You've been measuring. Counting the grams, splitting the meals, making sure each one stays under the number. Thirty. Maybe you don't remember where you first heard it. A YouTube video three years ago. A gym buddy who said it like a fact. Your body can only use about 30 grams of protein per meal. Anything beyond that gets wasted.
So you portion. You carry protein powder. You eat five meals instead of three. The number is so embedded in your routine that questioning it feels like questioning gravity.
Here's where the number came from.
The studies that established the 30g ceiling measured muscle protein synthesis for 3 to 5 hours. They gave people a dose of protein, watched the building rate for a few hours, and when it plateaued, they concluded: that's the limit. Body's done.
They weren't wrong about what they saw. They were wrong about when they stopped looking.
A team at Maastricht University ran the experiment the old studies never did. They gave 36 men either 25 grams or 100 grams of milk protein after a full-body workout, then tracked every gram using isotope tracers for 12 hours straight.
The 25-gram dose? Fully absorbed by hour 5. Amino acids back to baseline. Process complete.

◆ ◆ ◆ ◆ ◆

◆ **EXERCISES TO COMPLETE**
(1) Translate this sentence from the protein-limit passage into Spanish: "They weren't wrong about what they saw."
(2) Write out the part of the protein-limit passage between "Here's where the" and "limit. Body's done.", inclusive.

◆ **PROVIDED MATERIAL**
◆ ◆ ◆ ◆ ◆

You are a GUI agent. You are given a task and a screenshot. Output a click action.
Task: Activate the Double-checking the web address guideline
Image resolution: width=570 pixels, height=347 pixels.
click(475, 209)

◆ ◆ ◆ ◆ ◆

◆ **OUTPUTS BY TASK**
(1) No se equivocaron en lo que vieron.

(2)
Here's where the number came from.
The studies that established the 30g ceiling measured muscle protein synthesis for 3 to 5 hours. They gave people a dose of protein, watched the building rate for a few hours, and when it plateaued, they concluded: that's the limit. Body's done.